Decidió dar un paso hacia atrás, el corazón se aceleró y sintió un vacío en el estómago, y pronto se vio presa del pánico cuando tuvo que sostener el equilibrio sobre el pomo de la puerta, sus cinturas se doblaron y sus piernas hicieron otro tanto, las sábanas ahora tiraban con una fuerza increíble, hacia el centro de la habitación.

- ¡Maldita sea! ¡Puta mierda! –gimió-

Pegó la espalda a a la primera superficie que encontró y su cabeza rebotó contra la puerta. Sintió el mundo dando vueltas dos veces, arropadas bajo el horror de saber que con su propio peso la había cerrado de golpe. Lo embargó la amarga desesperación de que todo se estaba saliendo de control cuando hacía un minuto era lo contrario.

Las sábanas ya no tiraban, pero sí se movían, y lo sabía perfectamente por las arrugas que iban y venían al paso de una joroba sobresaliente, que se alzaba cada vez más.

Un gemido ácido y plañidero azotó sus oídos.

Se descubrió una mata de cabellos dispareja en un cráneo sarnoso y pálido, perteneciente al rostro de una niña con retardo mental. Su ojo izquierdo estaba seco, muerto, como una crisálida podrida, la pupila negra sobresalía por el liquen seco, extraviado en su órbita. El otro ojo veía fijamente a Abraham, la parte que debía ser blanca estaba llena de un rojo tan oscuro que su iris apenas era distinguible.

Arrojó un cacareo casi inhumano por su boca desfigurada, desmedidamente grande, como un grito de guerra, o tal vez un saludo, y acto seguido, comenzó a arrastrarse a su dirección.

- No, por favor...

Su única contestación fue otro cacareo subnormal, más suave.

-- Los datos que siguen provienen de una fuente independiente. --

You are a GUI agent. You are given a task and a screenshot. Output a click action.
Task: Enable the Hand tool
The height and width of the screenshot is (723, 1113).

Descubrió su cuerpo; salió como un gusano entre las sábanas. Abraham observó con desmedido horror que las piernas de la niña eran más delgadas que sus antebrazos, incapaz de sostenerla, sus rodillas apenas eran nueces entre la piel, y los dedos de cada pie eran apenas pequeñas bolitas de carne inservibles.

- ¡Aléjate de mí! –gritó, con tanta fuerza que su propia voz quedó desfigurada-

Pero ella no estaba dispuesta a escucharlo, y le faltaban pocos metros para poner la primera mano sobre las piernas de Abraham. La observó desaparecer bajo las sábanas, otra vez, y volver a convertirse en ese inmenso muñón alargado aproximándose despacio.

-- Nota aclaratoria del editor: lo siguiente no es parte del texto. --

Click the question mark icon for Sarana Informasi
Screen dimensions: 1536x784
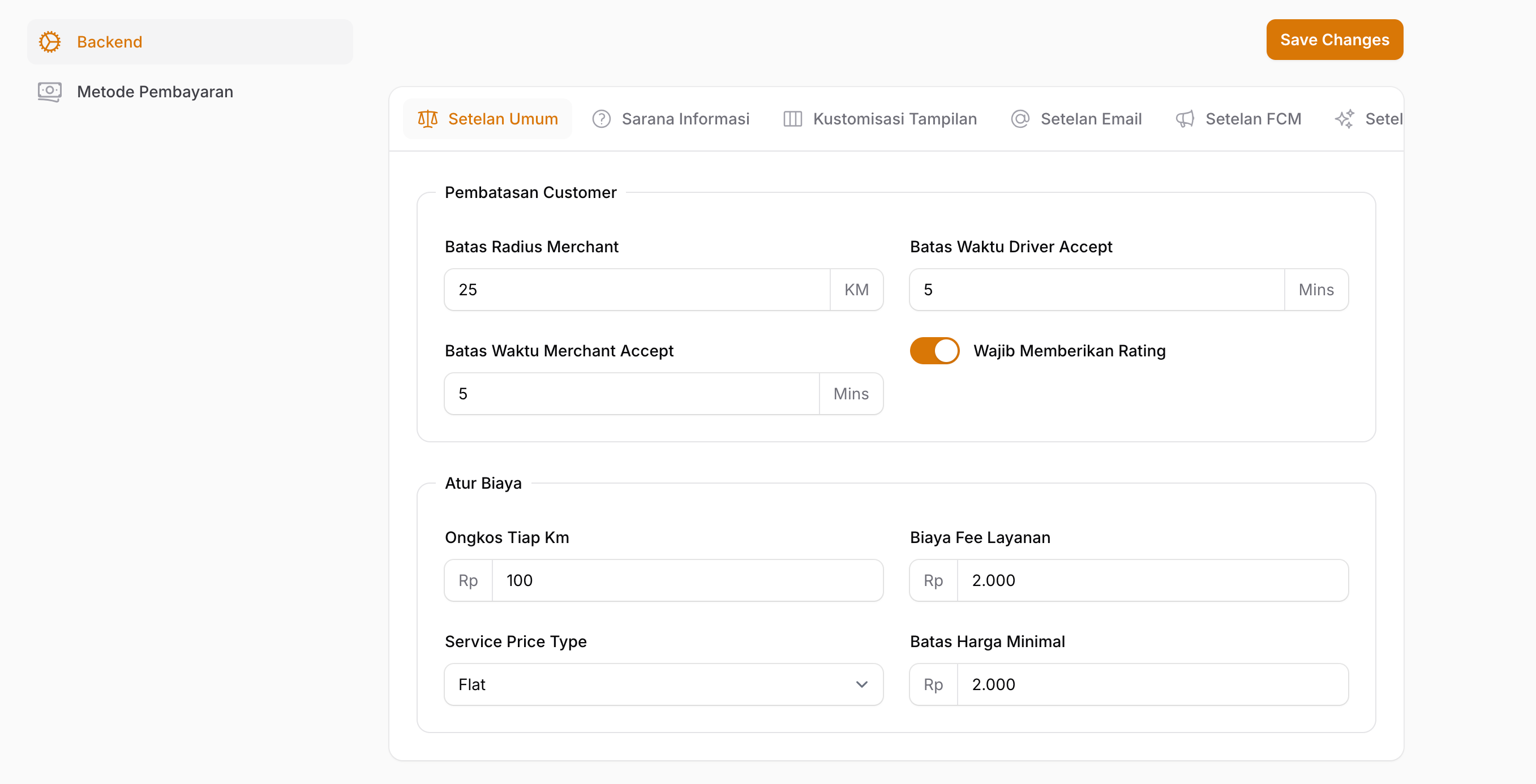point(601,119)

Abraham abrió la puerta de golpe, se escabulló por el hueco y la cerró con tanta fuerza que se lastimó la mano.

<<ELLA SABE ABRIR LA PUERTA>>

<<SALTE DE AQUÍ, ELLA PUEDE ABRIR LA PUERTA, SE VA A TREPAR POR LA PUERTA Y LA VA A ABRIR, LA VA A ABRIR, LA VA A ABRIR, LA VA A...>>

Otra vez el mismo gemido repulsivo, como el de un animal, que venía de dentro del cuarto, como una advertencia seguida al propio relámpago doloroso de sus pensamientos.

En su propio pánico abrió la puerta que estaba justo detrás de sí mismo, y se arrojó adentro, cerrándola detrás de él, y esperando, con todo su corazón, que la niña no tuviese la capacidad mental suficiente para no discernir que si él ya no estaba en el pasillo, era porque seguramente había desaparecido mágicamente.

Abraham cayó al suelo, golpeando su espalda contra un armatoste de camillas apiladas una sobre otra, junto con otro tanto de sillas de ruedas. Abrazó sus rodillas, intentando no gemir, no hacer ruido.

Sintió las pesadas gotas de sudor bajando por su frente.